Short problem |
Copy the records verbatim from the line with "Open site settings icon in address bar" to the line with "[x=211, y=36]", both lines included, and omit the pictures.

"""

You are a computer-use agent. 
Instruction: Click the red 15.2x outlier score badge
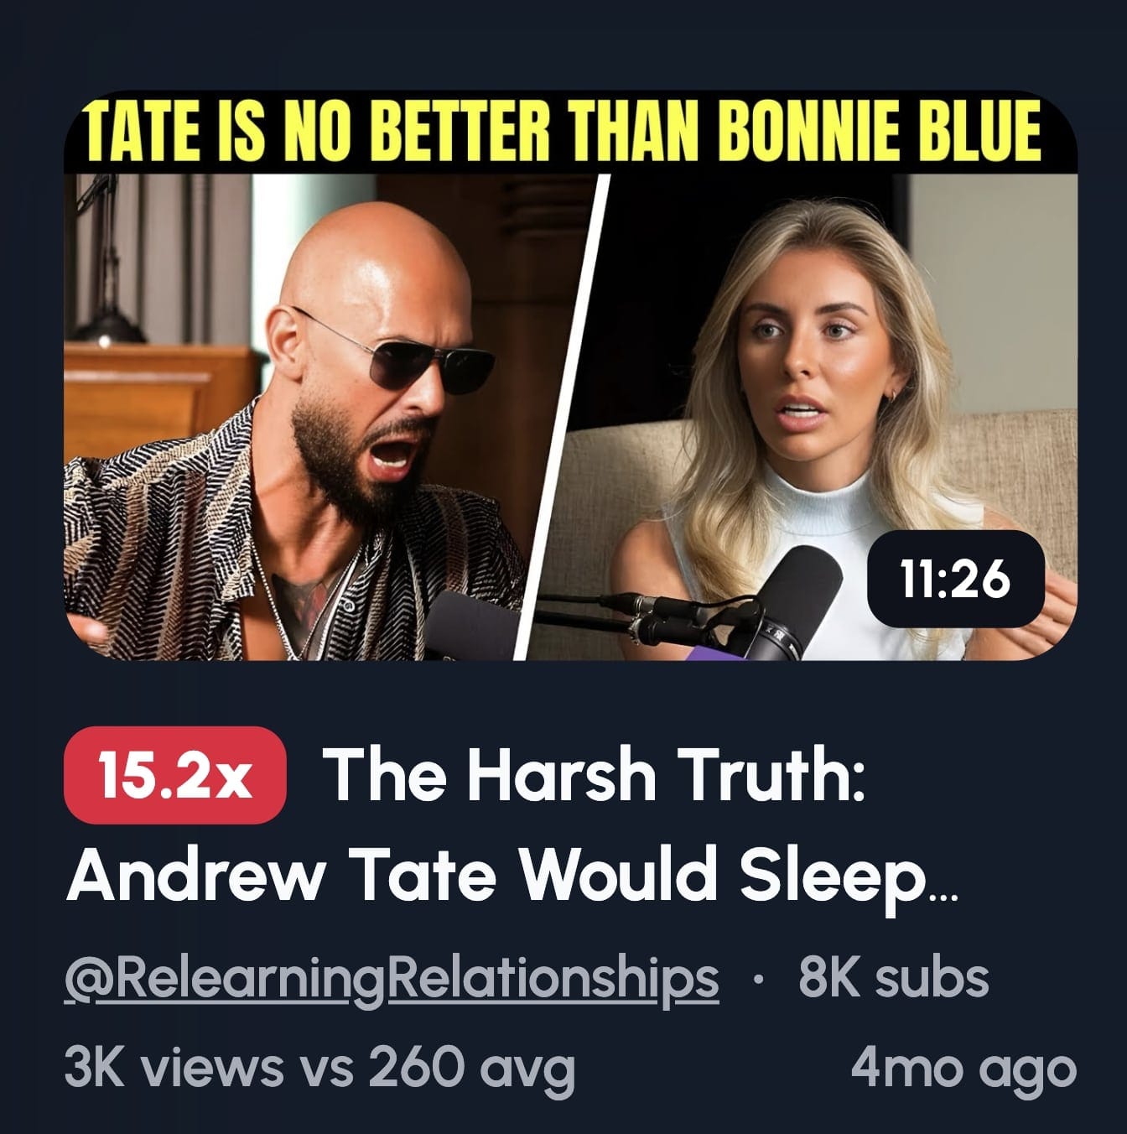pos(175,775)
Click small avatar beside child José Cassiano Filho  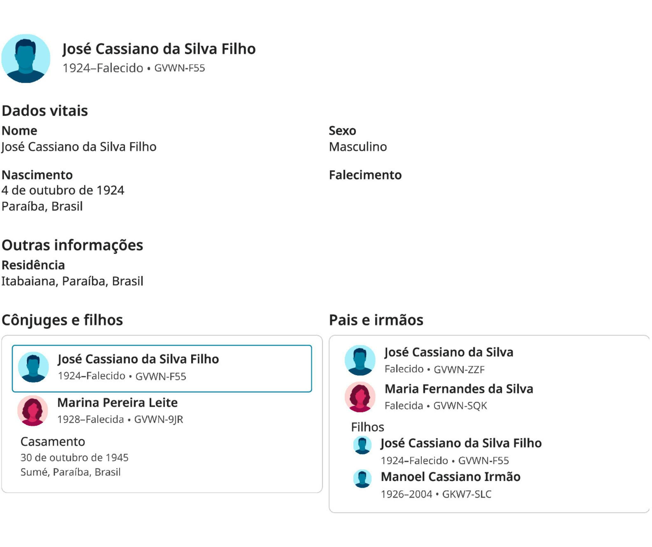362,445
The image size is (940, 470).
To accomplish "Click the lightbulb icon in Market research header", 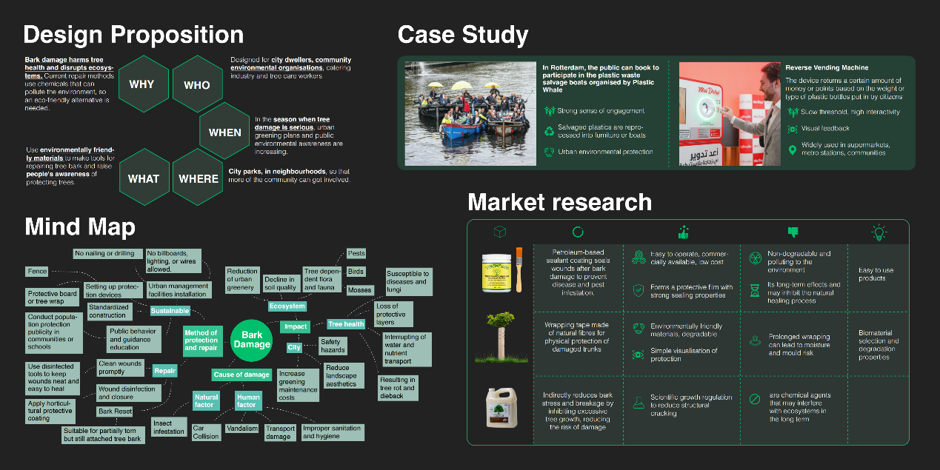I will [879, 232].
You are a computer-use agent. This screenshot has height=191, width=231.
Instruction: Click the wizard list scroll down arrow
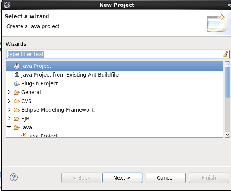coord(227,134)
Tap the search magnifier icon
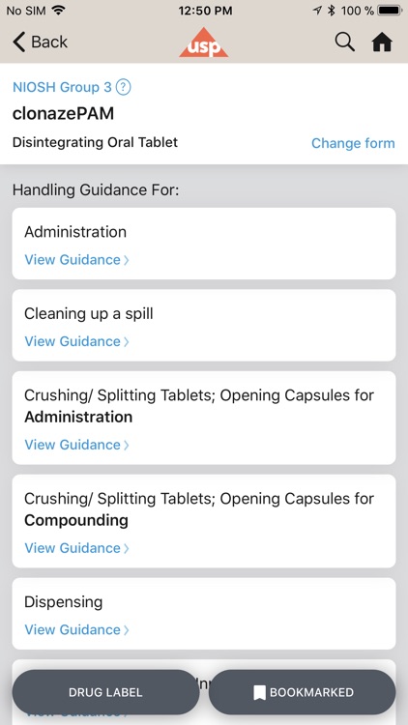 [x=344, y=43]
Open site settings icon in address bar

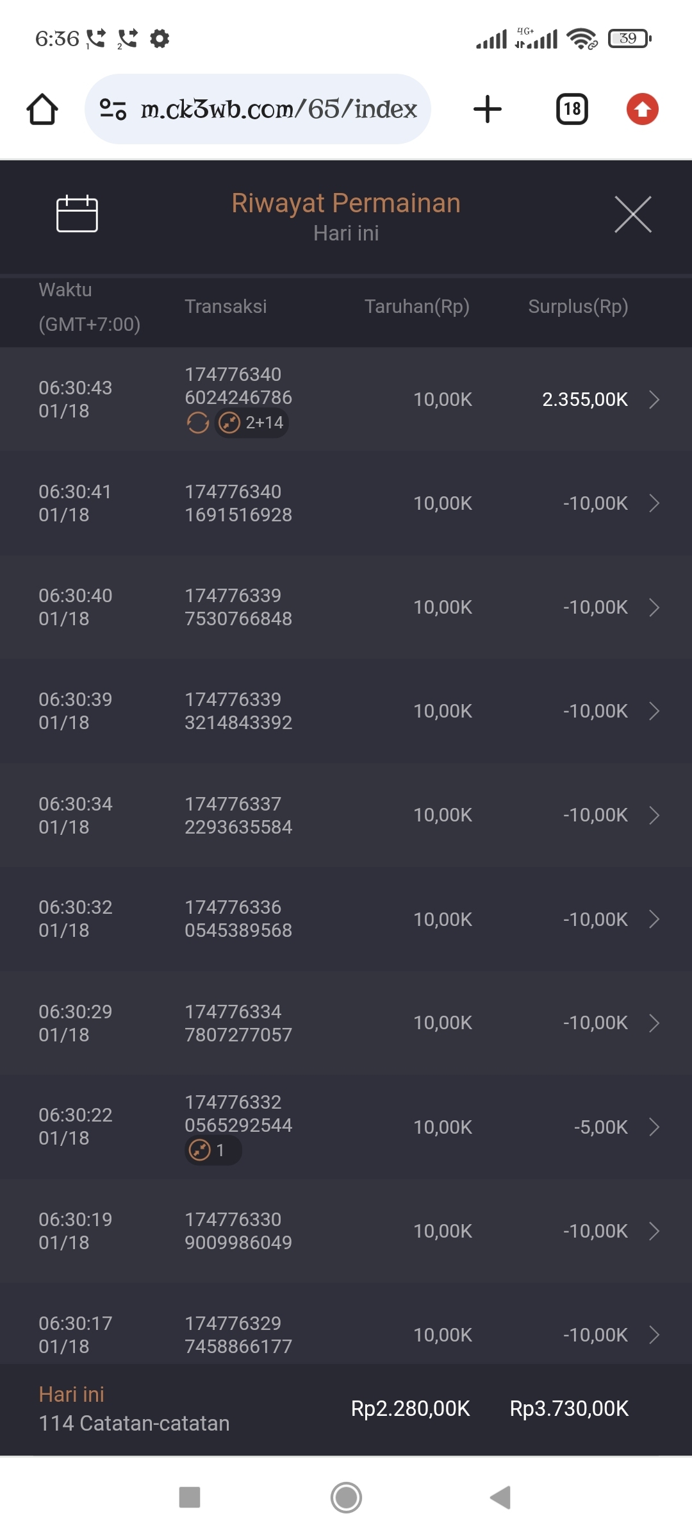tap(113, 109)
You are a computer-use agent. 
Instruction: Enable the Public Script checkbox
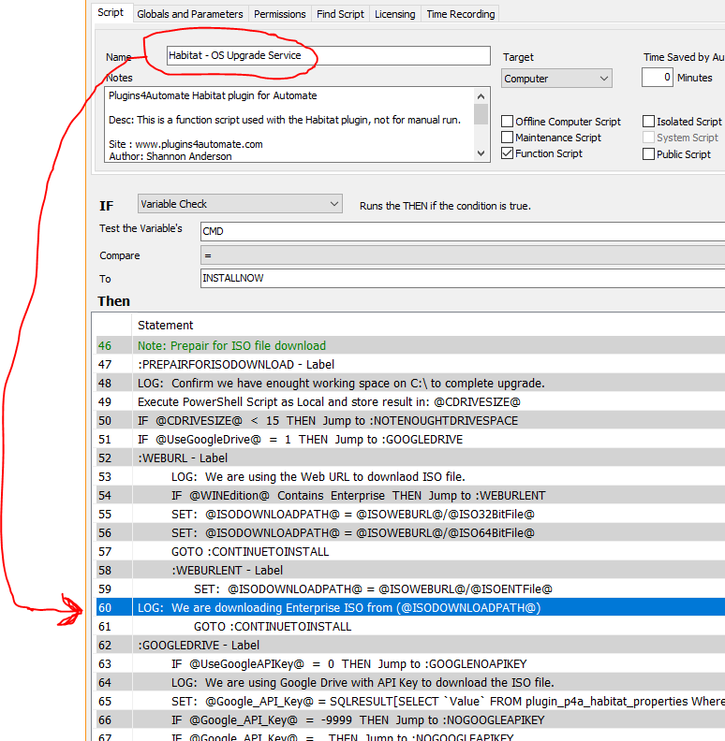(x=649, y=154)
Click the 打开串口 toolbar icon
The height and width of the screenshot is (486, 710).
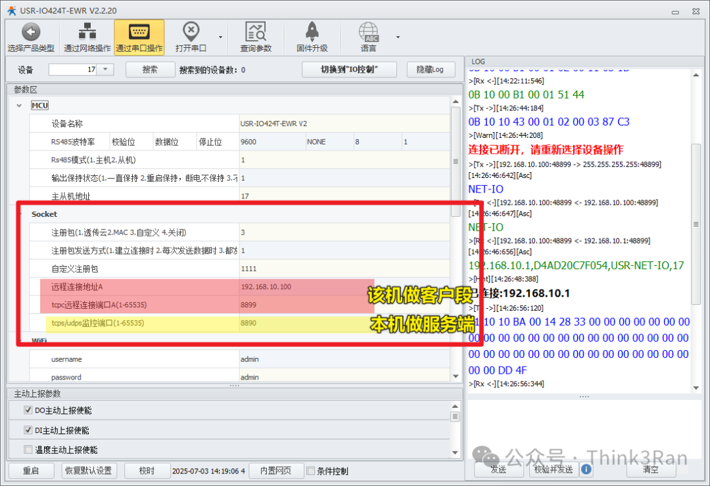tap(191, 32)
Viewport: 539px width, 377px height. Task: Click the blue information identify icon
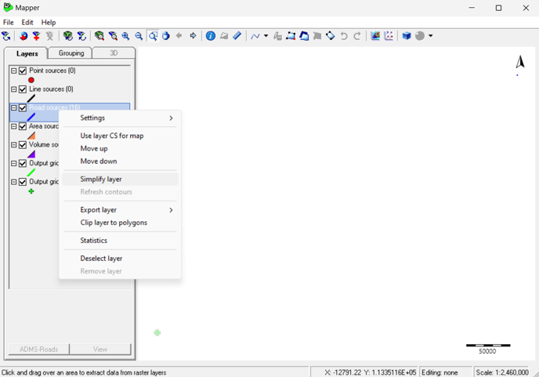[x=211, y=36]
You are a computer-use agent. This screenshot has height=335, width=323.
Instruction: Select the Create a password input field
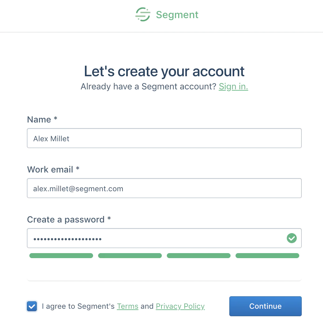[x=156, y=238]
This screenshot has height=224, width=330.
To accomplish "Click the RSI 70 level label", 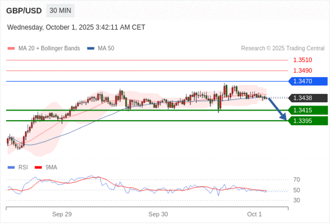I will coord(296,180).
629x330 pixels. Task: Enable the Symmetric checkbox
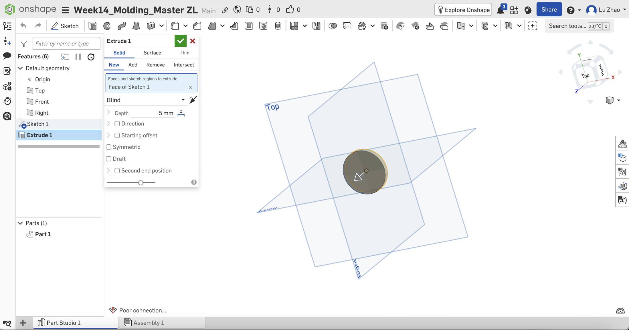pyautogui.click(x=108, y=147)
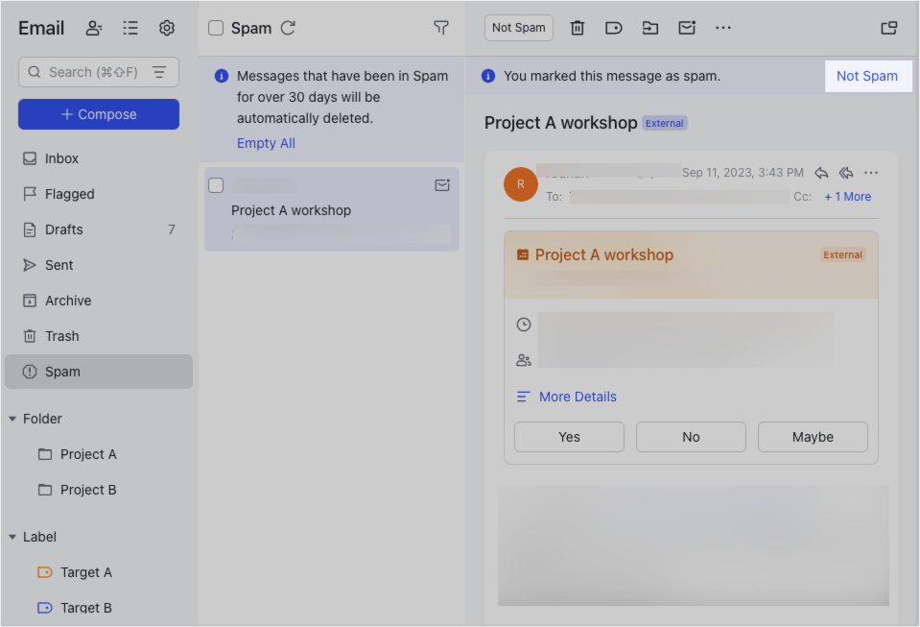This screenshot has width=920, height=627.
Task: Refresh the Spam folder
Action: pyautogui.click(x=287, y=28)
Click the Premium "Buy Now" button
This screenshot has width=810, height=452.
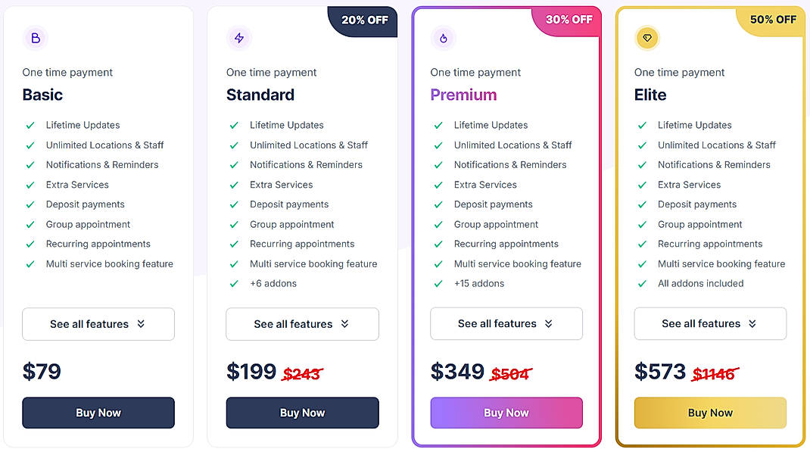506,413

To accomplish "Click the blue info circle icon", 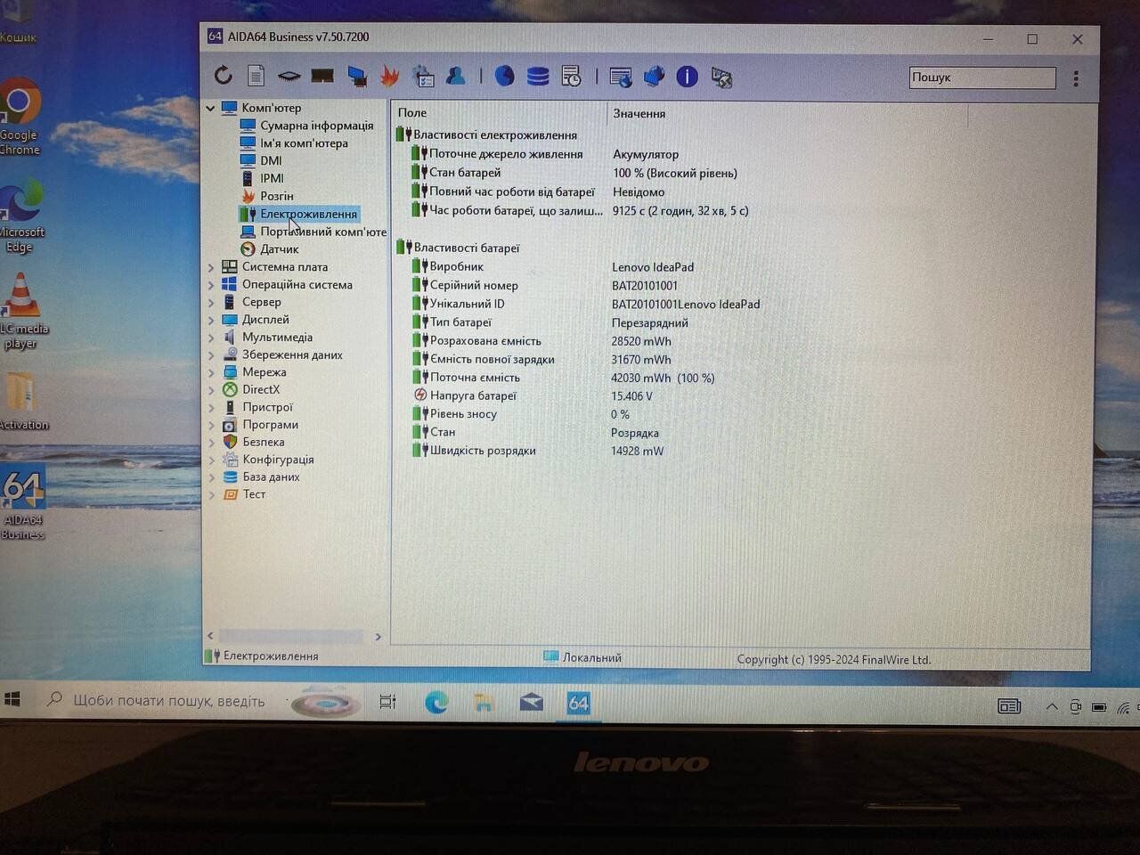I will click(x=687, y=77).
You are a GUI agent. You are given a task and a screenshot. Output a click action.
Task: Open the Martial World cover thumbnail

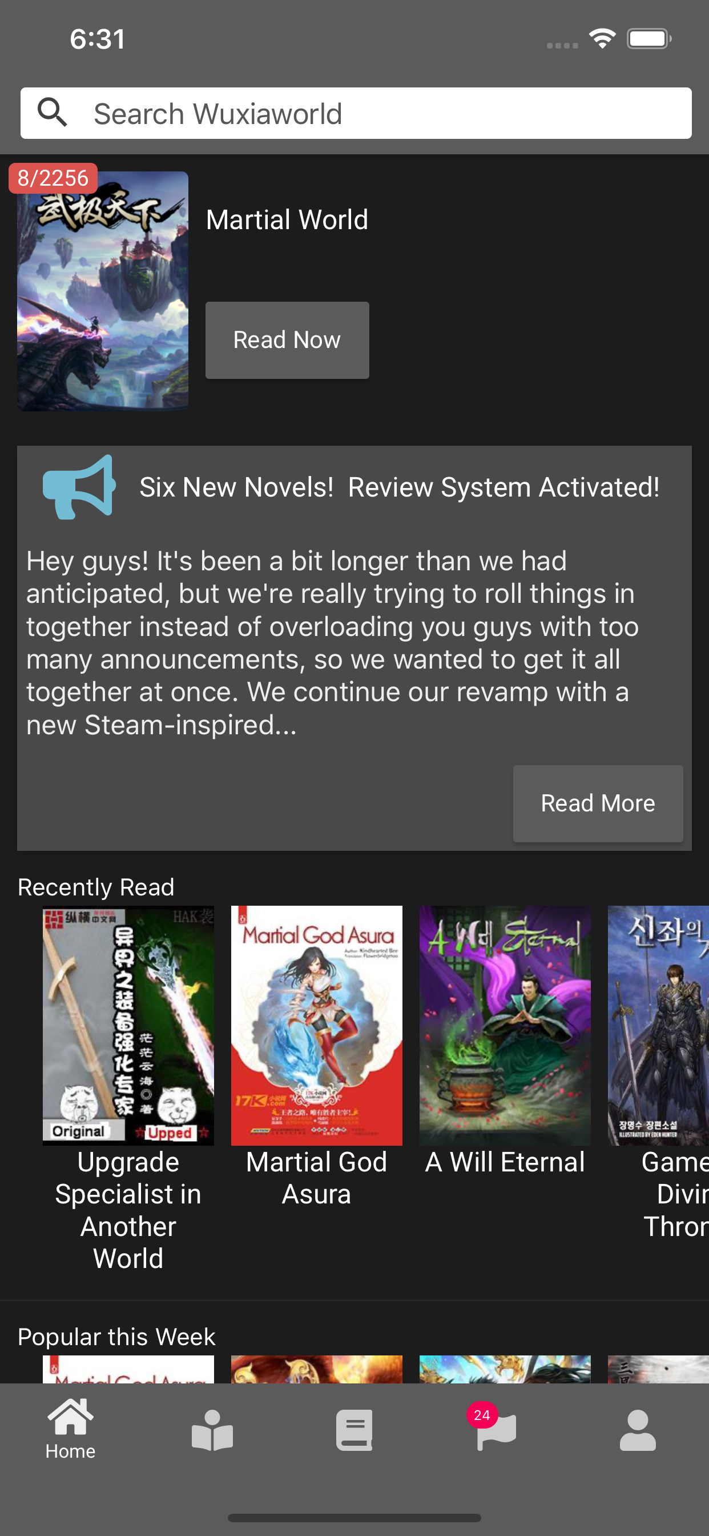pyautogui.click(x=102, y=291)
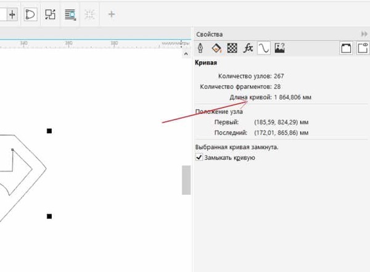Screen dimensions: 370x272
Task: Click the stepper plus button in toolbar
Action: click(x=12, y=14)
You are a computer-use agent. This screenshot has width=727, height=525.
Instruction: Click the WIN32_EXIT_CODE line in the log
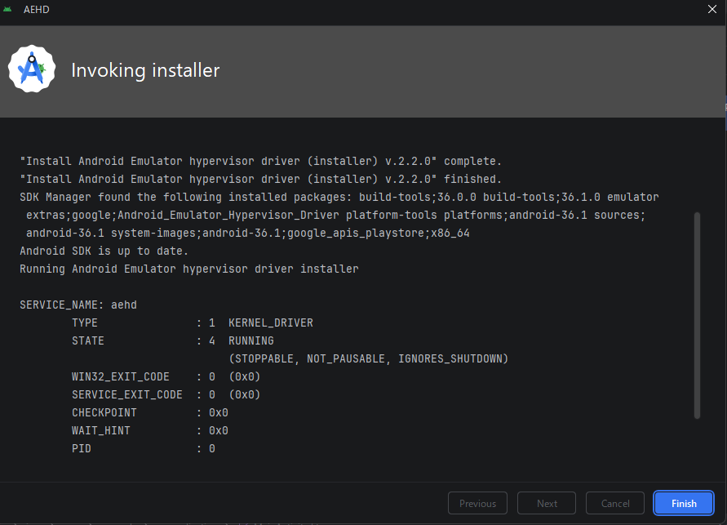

"""

Reply |
Open site settings icon in address bar

tap(113, 109)
You are a computer-use agent. 
Instruction: Enable the Public Script checkbox
(x=649, y=154)
Click the 打开串口 toolbar icon
The height and width of the screenshot is (486, 710).
tap(191, 32)
Viewport: 539px width, 377px height. Task: Click the blue information identify icon
[x=211, y=36]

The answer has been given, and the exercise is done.